The variations in the DPYD gene have been shown to manipulate the breakdown of the common anticancer drug within 5-FU base regimen and to aggravate severe drug-adverse effects during systemic 5-FU-application in cancer patients. Thus, our study were approved to predict the patients who might have severe toxicities (grade3-4 toxicities) such as; neutropenia, diarrhea, mucositis, anorexia and encephalopathy after 5-FU based regimen of chemotherapy by finding the common DPYD gene polymorphisms in Thai patients including analysis the correlation between genotype and phenotype of each polymorphism. In addition, these patients might have DPD deficiency which is one of genetic disease caused by molecular defects in the dihydropyrimidine dehydrogenase gene.
This is the first study in which the mutant frequencies of these eleven mutations as reported in Asian population have been determined in Thai patients. We found totally thirteen SNPs on the first chromosome which six SNPs were in exon and seven SNPs were in intron. In addition, four novel SNPs were found in exon and six novel SNPs were found in intron. The polymorphism was not detected in exon 1 and 17 in this study.
Furthermore, 1627A>G, 967G>A, 1774C>T and IVS14+G>A might be the cause of DPD deficiency in Thai patients due to several reasons. The first reasons is; homozygous GG of 1627A>G, heterozygous GA of 967G>A, heterozygous CT of 1774C>T and IVS14+G>A consisted of seven patients who developed severe toxicities after 5-FU based regimen of chemotherapy. The second reason is; the first three SNPs made amino acid and group of amino acid change. Even though in 1627A>G, the amino acid group was not changed. But this SNP is the only one polymorphism in this study that homozygous GG group had the very low median nadir ANC (399.6 cells/mm3) and statistically significant difference in actual ANC change and percentage of neutrophil change (P = 0.011 and 0.009). In addition, IVS14+G>A is an intron splice site which this polymorphism can change the structure of normal protein to truncated protein that might be the cause of DPD deficiency as described in the previous literature [3,6].
Potential limitations of the present study should be considered as a result of the retrospective nature. The novel SNPs were not analyzed in tumor tissue and therefore a correlation between each polymorphism and mRNA expression levels and protein function could not be assessed. Therefore, these findings have to be interpreted with caution. Further study needs to establish the functional DPD protein in this population and the correlation between the patterns of mutation and phenotype maybe useful for determining DPD deficiency patients in the future before receiving 5-FU based regimen chemotherapy to prevent the severe toxicities and complication. Moreover, the assays used, sample size, and the treatment regimen used may have been confounding factors.
In conclusion, our results demonstrate a limited overall impact of DPYD polymorphisms on the risk for developing FU related toxicity. Thus, all information which we found in this study suggested that 1627A>G, 967G>A, 1774C>T and IVS14+G>A might be the cause of DPD deficiency in Thai patients. And two from these four SNPs are the novel polymorphisms.
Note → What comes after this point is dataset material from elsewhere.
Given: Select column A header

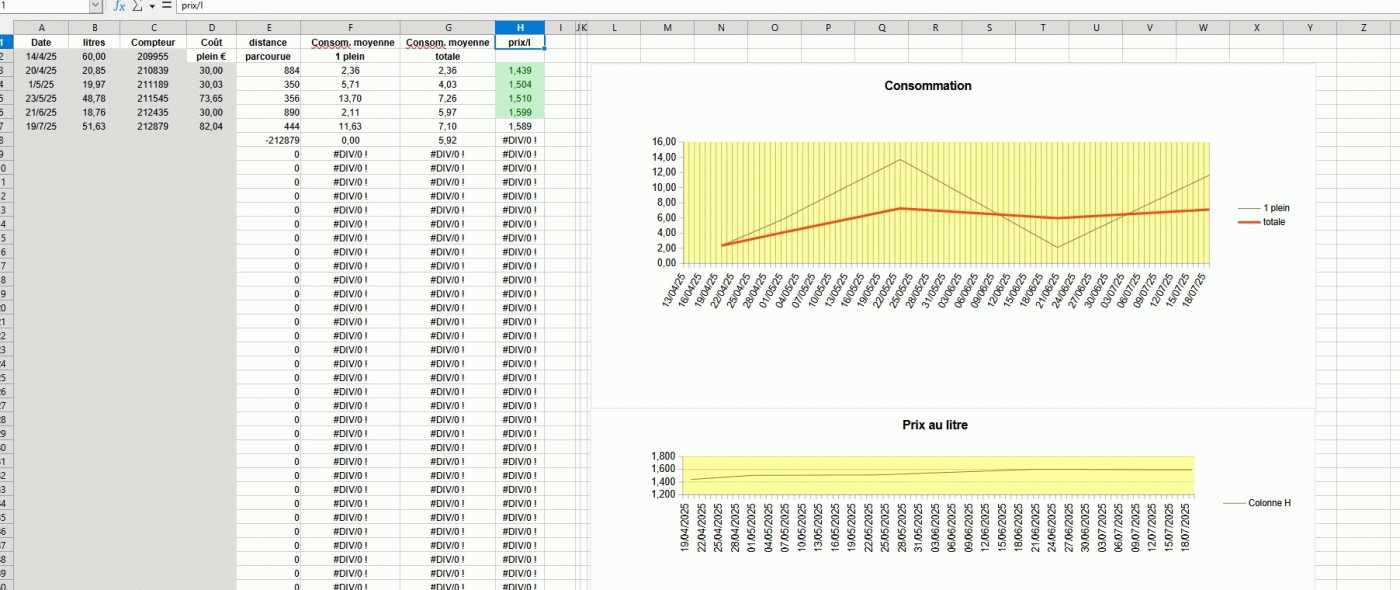Looking at the screenshot, I should click(x=41, y=27).
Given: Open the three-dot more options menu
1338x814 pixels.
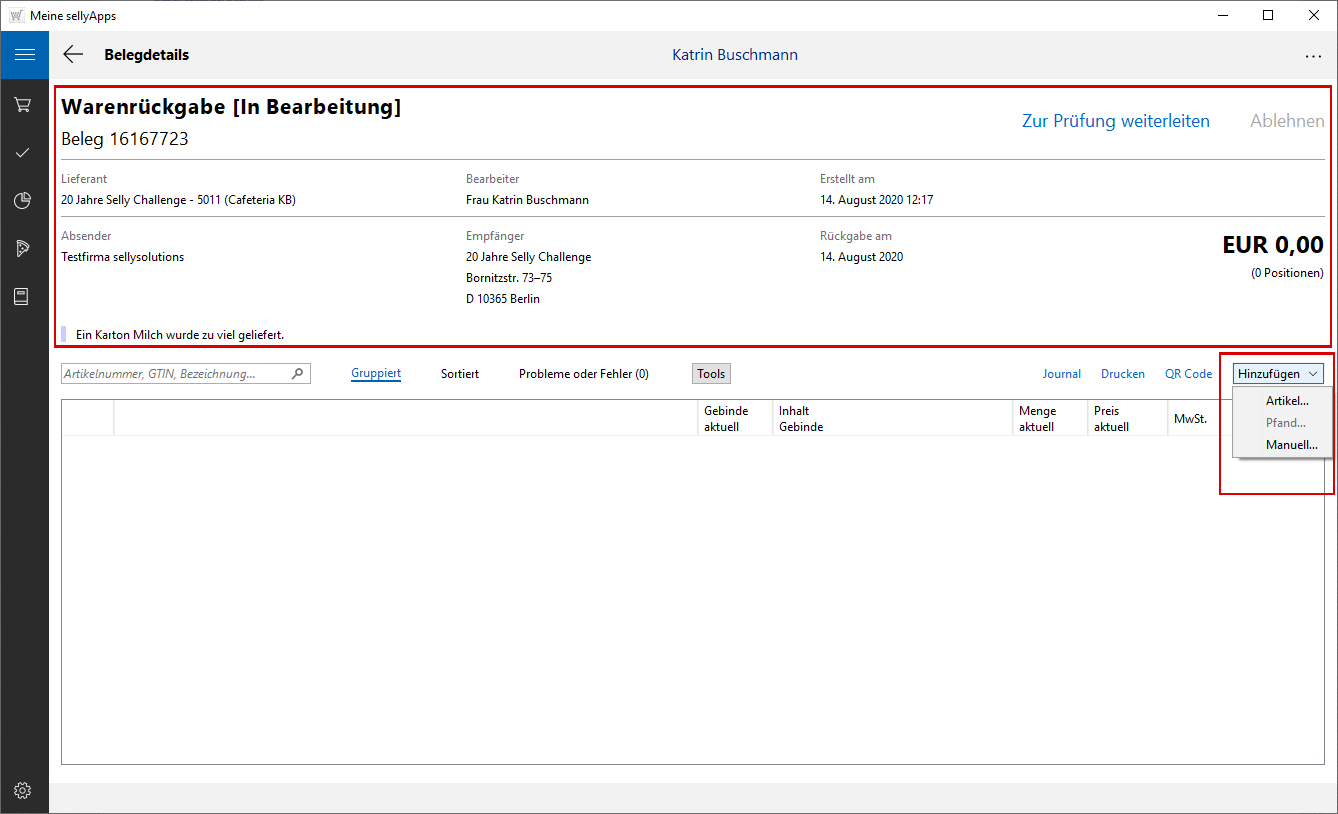Looking at the screenshot, I should [x=1313, y=57].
Nevertheless, prospective study with large-scale population screening is required before clinical application of DPYD as a predictive marker for toxicity in patients considered for 5-FU-based chemotherapy.
This study was supported financially by the Pharmacogenomics Project, The collaborative Project from the Thailand Center of Excellence for Life Science (TCELS) and Mahidol University (MU), The Thailand Research Fund Office of the Higher Education Commission.